━━ SUPPLIED DATA

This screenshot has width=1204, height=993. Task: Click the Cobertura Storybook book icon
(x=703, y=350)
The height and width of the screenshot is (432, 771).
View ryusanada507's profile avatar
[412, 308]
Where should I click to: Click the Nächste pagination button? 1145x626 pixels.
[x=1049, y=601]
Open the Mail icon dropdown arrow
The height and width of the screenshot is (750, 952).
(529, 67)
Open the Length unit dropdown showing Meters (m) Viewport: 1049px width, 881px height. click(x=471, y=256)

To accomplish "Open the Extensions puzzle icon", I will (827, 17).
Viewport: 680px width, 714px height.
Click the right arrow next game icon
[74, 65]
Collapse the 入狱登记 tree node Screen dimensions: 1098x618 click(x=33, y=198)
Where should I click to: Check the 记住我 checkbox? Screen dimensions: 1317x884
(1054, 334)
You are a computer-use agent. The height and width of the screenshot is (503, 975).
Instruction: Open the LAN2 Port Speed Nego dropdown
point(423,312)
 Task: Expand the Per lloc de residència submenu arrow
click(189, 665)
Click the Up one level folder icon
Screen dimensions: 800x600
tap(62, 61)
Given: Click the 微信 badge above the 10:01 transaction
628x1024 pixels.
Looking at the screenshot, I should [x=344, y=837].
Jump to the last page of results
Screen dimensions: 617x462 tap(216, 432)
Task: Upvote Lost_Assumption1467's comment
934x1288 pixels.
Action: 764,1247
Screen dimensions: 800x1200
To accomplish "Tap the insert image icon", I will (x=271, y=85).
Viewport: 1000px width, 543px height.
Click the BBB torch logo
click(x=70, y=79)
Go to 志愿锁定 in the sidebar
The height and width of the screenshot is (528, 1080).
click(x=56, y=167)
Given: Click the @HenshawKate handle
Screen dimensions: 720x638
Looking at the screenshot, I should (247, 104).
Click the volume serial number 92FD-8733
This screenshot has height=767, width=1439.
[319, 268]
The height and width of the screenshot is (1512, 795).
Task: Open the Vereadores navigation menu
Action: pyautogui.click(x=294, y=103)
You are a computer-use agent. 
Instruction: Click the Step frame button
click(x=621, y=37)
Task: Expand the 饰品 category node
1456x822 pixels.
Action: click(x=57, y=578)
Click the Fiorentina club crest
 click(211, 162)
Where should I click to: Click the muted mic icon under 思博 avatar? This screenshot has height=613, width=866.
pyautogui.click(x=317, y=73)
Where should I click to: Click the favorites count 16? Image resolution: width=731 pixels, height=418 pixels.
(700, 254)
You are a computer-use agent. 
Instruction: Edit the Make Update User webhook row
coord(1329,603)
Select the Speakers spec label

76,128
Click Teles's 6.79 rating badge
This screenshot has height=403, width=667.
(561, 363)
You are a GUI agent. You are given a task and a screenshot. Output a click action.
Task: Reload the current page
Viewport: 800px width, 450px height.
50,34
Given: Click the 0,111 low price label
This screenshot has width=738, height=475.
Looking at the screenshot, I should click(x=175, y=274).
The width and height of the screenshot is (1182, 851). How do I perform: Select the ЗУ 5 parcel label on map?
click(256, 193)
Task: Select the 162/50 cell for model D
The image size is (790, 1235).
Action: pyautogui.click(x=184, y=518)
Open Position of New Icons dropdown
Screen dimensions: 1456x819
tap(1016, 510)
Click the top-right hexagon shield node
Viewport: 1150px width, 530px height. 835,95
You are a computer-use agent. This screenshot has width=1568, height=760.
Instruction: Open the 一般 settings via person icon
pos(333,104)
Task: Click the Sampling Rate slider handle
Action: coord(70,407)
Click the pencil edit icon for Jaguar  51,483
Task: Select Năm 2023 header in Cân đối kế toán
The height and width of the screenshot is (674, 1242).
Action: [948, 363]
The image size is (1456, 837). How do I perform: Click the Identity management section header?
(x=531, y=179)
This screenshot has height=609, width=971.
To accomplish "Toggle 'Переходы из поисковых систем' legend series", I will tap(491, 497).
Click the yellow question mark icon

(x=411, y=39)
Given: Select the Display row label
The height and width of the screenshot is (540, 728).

━━━━

EXERCISE TASK: Copy out all of the material above word for word, keeping every line unchanged.

COMPLETED TASK:
This screenshot has width=1204, height=993. Task: Click the Cobertura Storybook book icon
(x=703, y=350)
The height and width of the screenshot is (432, 771).
View ryusanada507's profile avatar
[412, 308]
Where should I click to: Click the Nächste pagination button? 1145x626 pixels.
[x=1049, y=601]
Open the Mail icon dropdown arrow
The height and width of the screenshot is (750, 952).
(529, 67)
Open the Length unit dropdown showing Meters (m) Viewport: 1049px width, 881px height. click(x=471, y=256)

To accomplish "Open the Extensions puzzle icon", I will (827, 17).
Viewport: 680px width, 714px height.
Click the right arrow next game icon
[74, 65]
Collapse the 入狱登记 tree node Screen dimensions: 1098x618 click(x=33, y=198)
Where should I click to: Check the 记住我 checkbox? Screen dimensions: 1317x884
(1054, 334)
You are a computer-use agent. The height and width of the screenshot is (503, 975).
Instruction: Open the LAN2 Port Speed Nego dropdown
point(423,312)
 Task: Expand the Per lloc de residència submenu arrow
click(189, 665)
Click the Up one level folder icon
Screen dimensions: 800x600
tap(62, 61)
Given: Click the 微信 badge above the 10:01 transaction
628x1024 pixels.
Looking at the screenshot, I should [x=344, y=837].
Jump to the last page of results
Screen dimensions: 617x462 tap(216, 432)
Task: Upvote Lost_Assumption1467's comment
934x1288 pixels.
Action: 764,1247
Screen dimensions: 800x1200
To accomplish "Tap the insert image icon", I will (x=271, y=85).
Viewport: 1000px width, 543px height.
Click the BBB torch logo
click(x=70, y=79)
Go to 志愿锁定 in the sidebar
The height and width of the screenshot is (528, 1080).
click(x=56, y=167)
Given: Click the @HenshawKate handle
Screen dimensions: 720x638
Looking at the screenshot, I should (247, 104).
Click the volume serial number 92FD-8733
This screenshot has height=767, width=1439.
[319, 268]
The height and width of the screenshot is (1512, 795).
Task: Open the Vereadores navigation menu
Action: pyautogui.click(x=294, y=103)
You are a computer-use agent. 
Instruction: Click the Step frame button
click(x=621, y=37)
Task: Expand the 饰品 category node
1456x822 pixels.
Action: click(x=57, y=578)
Click the Fiorentina club crest
 click(211, 162)
Where should I click to: Click the muted mic icon under 思博 avatar? This screenshot has height=613, width=866.
pyautogui.click(x=317, y=73)
Where should I click to: Click the favorites count 16? Image resolution: width=731 pixels, height=418 pixels.
(700, 254)
You are a computer-use agent. 
Instruction: Edit the Make Update User webhook row
coord(1329,603)
Select the Speakers spec label

76,128
Click Teles's 6.79 rating badge
This screenshot has height=403, width=667.
(561, 363)
You are a GUI agent. You are given a task and a screenshot. Output a click action.
Task: Reload the current page
Viewport: 800px width, 450px height.
50,34
Given: Click the 0,111 low price label
This screenshot has width=738, height=475.
Looking at the screenshot, I should click(x=175, y=274).
The width and height of the screenshot is (1182, 851). How do I perform: Select the ЗУ 5 parcel label on map?
click(256, 193)
Task: Select the 162/50 cell for model D
The image size is (790, 1235).
Action: pyautogui.click(x=184, y=518)
Open Position of New Icons dropdown
Screen dimensions: 1456x819
tap(1016, 510)
Click the top-right hexagon shield node
Viewport: 1150px width, 530px height. 835,95
You are a computer-use agent. This screenshot has width=1568, height=760.
Instruction: Open the 一般 settings via person icon
pos(333,104)
Task: Click the Sampling Rate slider handle
Action: coord(70,407)
Click the pencil edit icon for Jaguar  51,483
Task: Select Năm 2023 header in Cân đối kế toán
The height and width of the screenshot is (674, 1242).
Action: [948, 363]
The image size is (1456, 837). How do I perform: Click the Identity management section header?
(x=531, y=179)
This screenshot has height=609, width=971.
To accomplish "Toggle 'Переходы из поисковых систем' legend series", I will tap(491, 497).
Click the yellow question mark icon

(x=411, y=39)
Given: Select the Display row label
The height and width of the screenshot is (540, 728).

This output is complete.